The exercise -> Copy out every line below word for word. Leave out the pictures.

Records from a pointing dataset
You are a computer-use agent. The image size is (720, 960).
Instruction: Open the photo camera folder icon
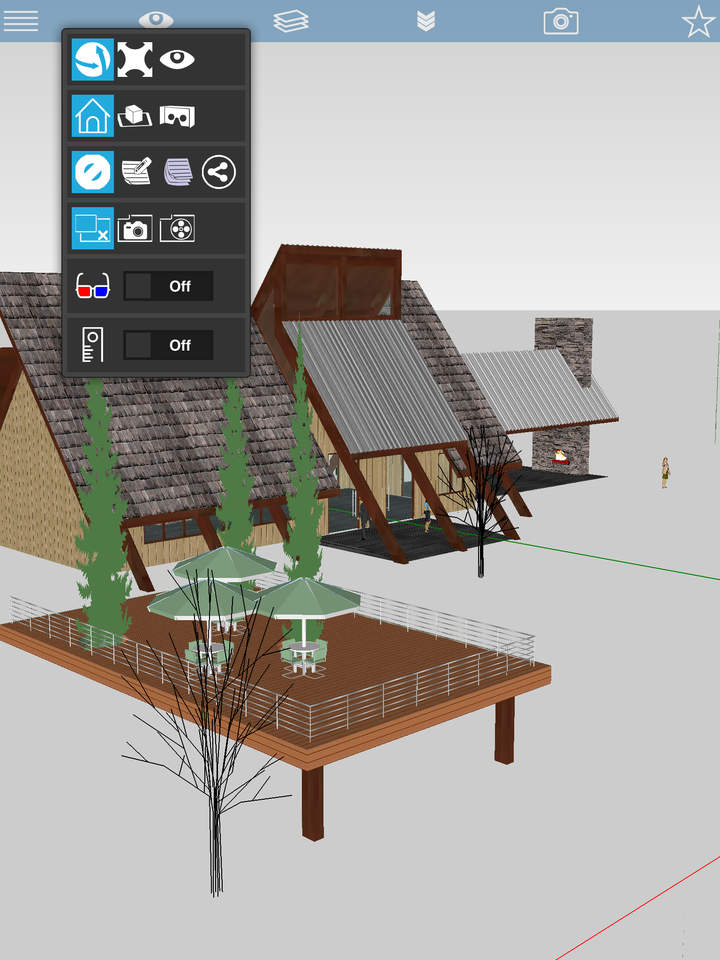135,228
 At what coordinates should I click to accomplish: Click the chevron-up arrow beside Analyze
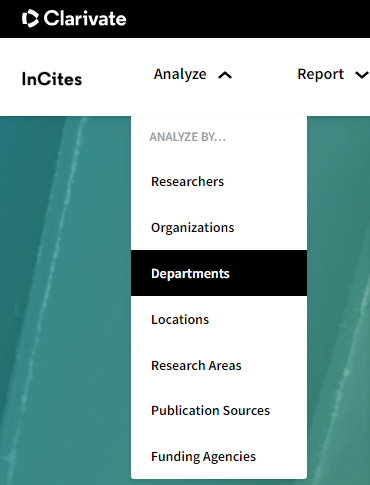[225, 76]
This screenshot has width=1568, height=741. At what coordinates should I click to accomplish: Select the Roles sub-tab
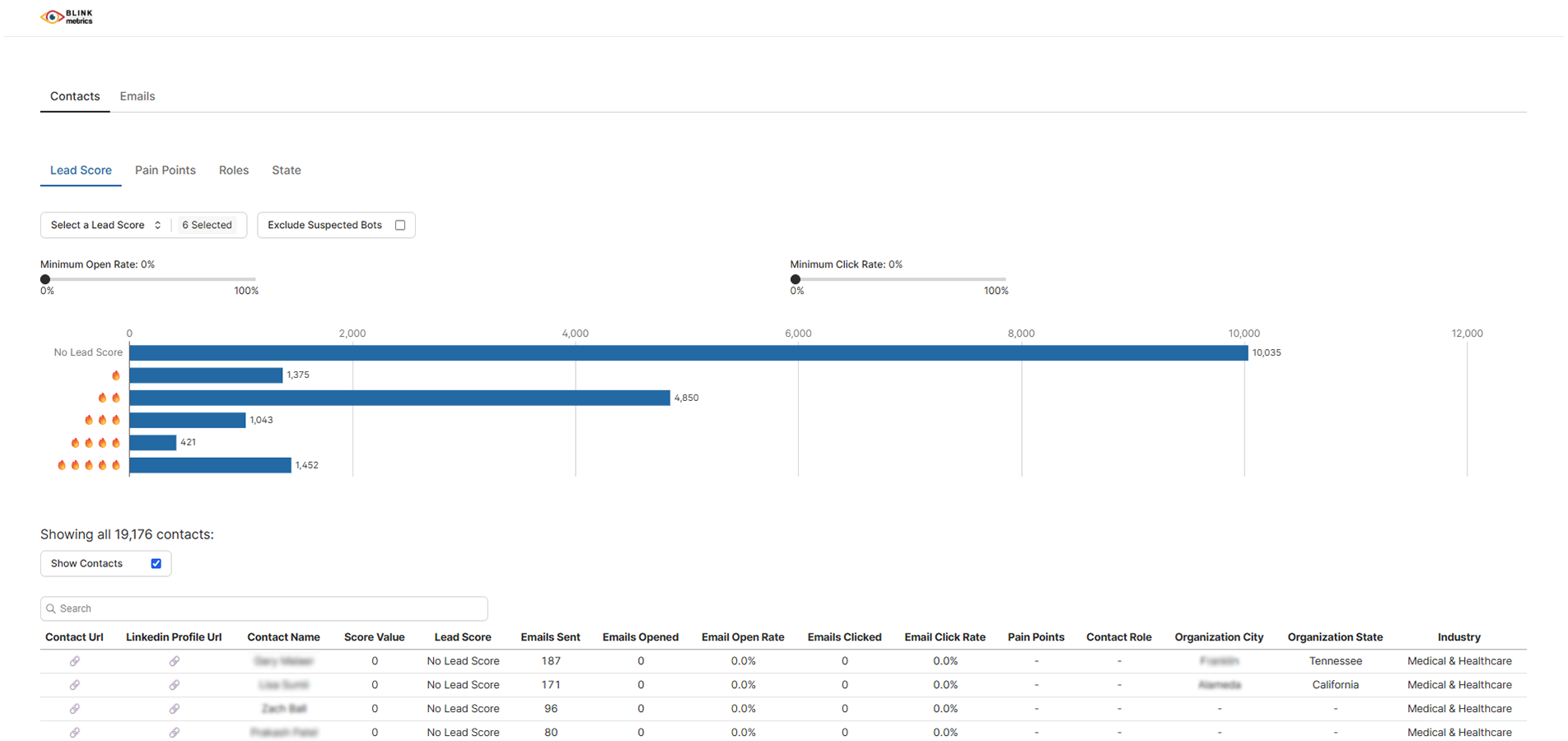(234, 170)
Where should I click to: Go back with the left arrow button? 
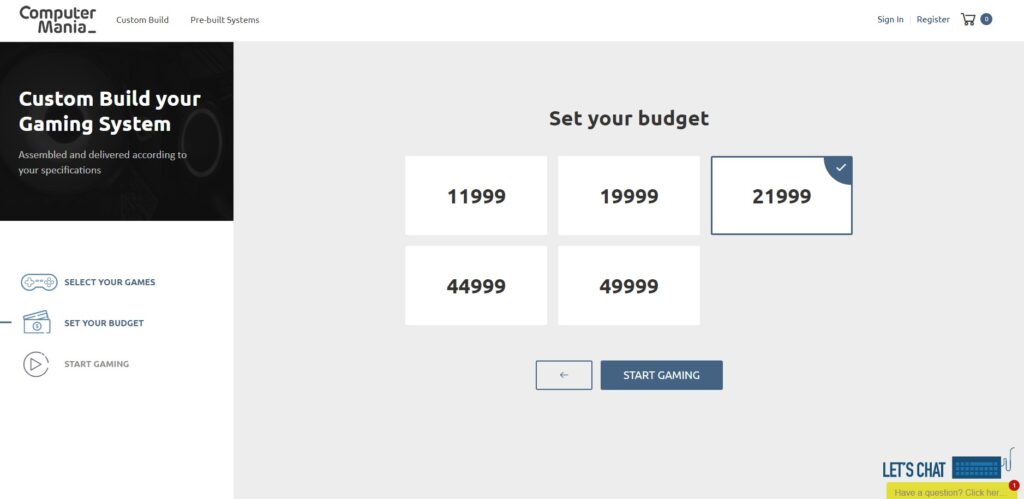(564, 375)
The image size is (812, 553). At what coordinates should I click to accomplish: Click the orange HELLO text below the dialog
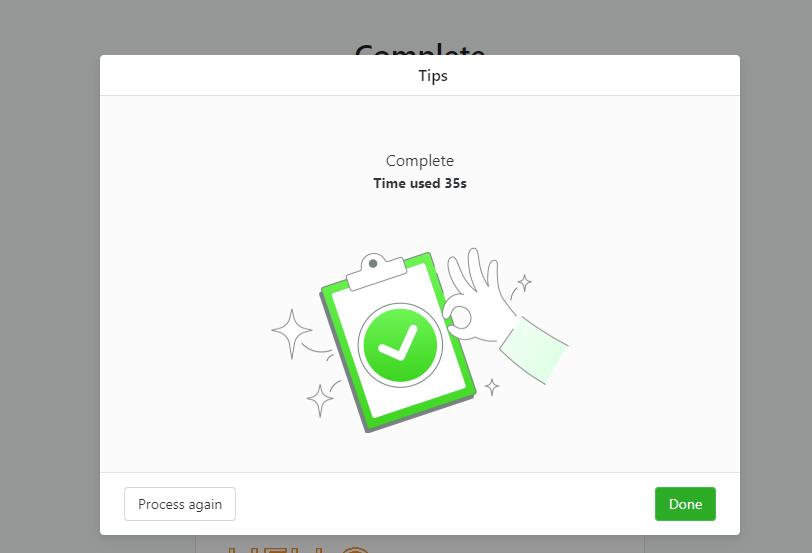tap(298, 548)
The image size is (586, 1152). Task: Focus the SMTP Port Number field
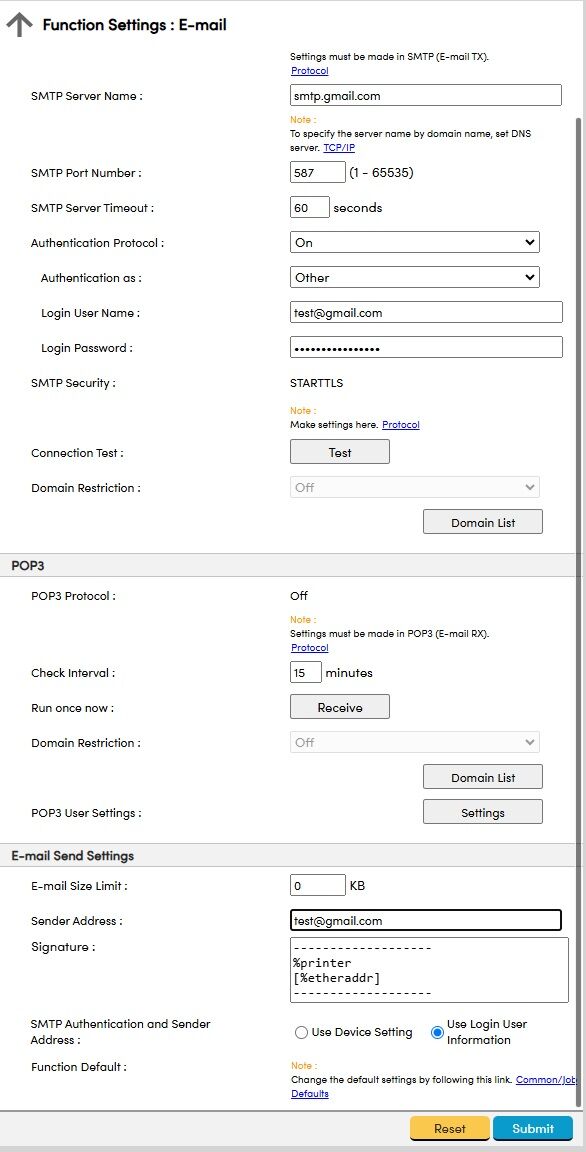pyautogui.click(x=318, y=173)
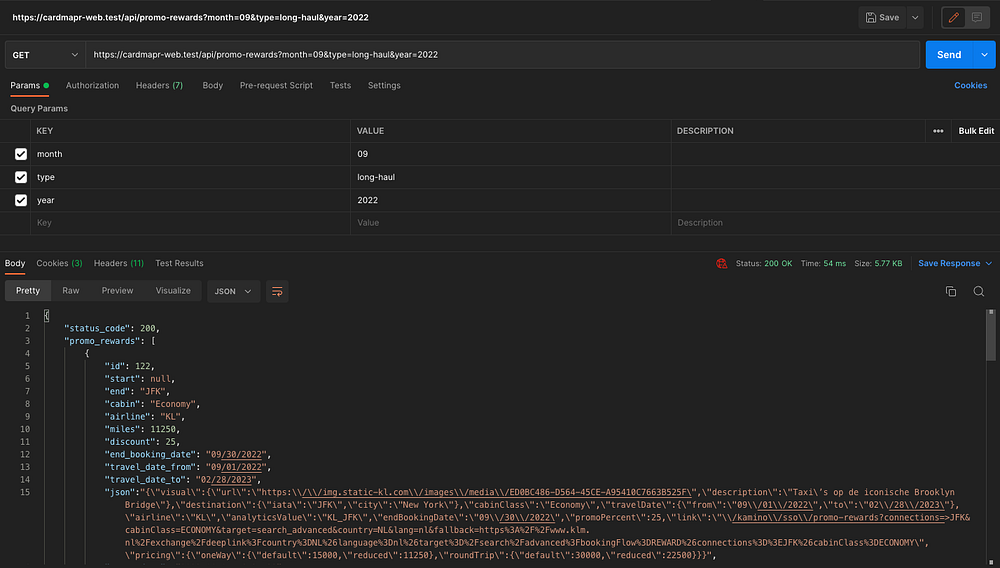This screenshot has height=568, width=1000.
Task: Click the three-dot column options icon
Action: (x=938, y=131)
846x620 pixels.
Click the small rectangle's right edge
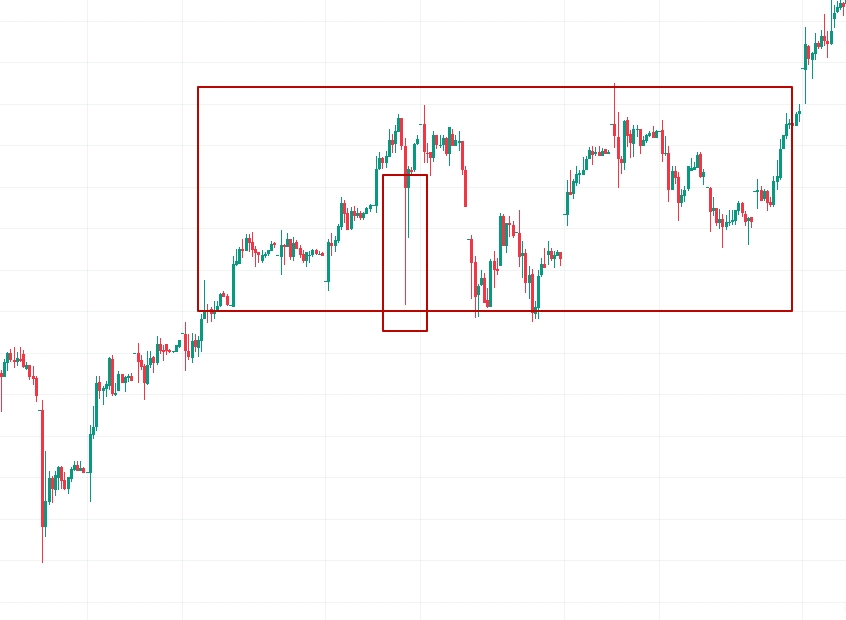tap(427, 252)
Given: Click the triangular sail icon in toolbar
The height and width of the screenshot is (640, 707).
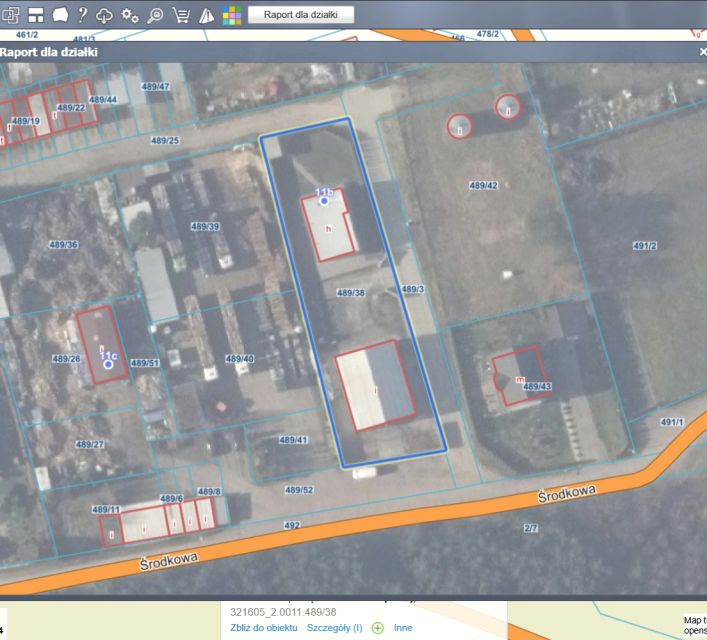Looking at the screenshot, I should point(206,15).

Problem solution ->
You are a computer-use agent. The image size is (720, 960).
Instruction: Open the photo camera folder icon
135,228
 At what coordinates should I click to accomplish: Click the chevron-up arrow beside Analyze
[225, 76]
This screenshot has width=1568, height=741. At what coordinates should I click to accomplish: Select the Roles sub-tab
(234, 170)
Where should I click to: Go back with the left arrow button? 
(564, 375)
The image size is (812, 553). At what coordinates should I click to accomplish: Click the orange HELLO text below the dialog
tap(298, 548)
The image size is (586, 1152). Task: Focus the SMTP Port Number field
pyautogui.click(x=318, y=173)
This screenshot has height=568, width=1000.
Task: Click the three-dot column options icon
Action: (x=938, y=131)
846x620 pixels.
Click the small rectangle's right edge
tap(427, 252)
Given: Click the triangular sail icon in toolbar
The height and width of the screenshot is (640, 707).
Looking at the screenshot, I should point(206,15).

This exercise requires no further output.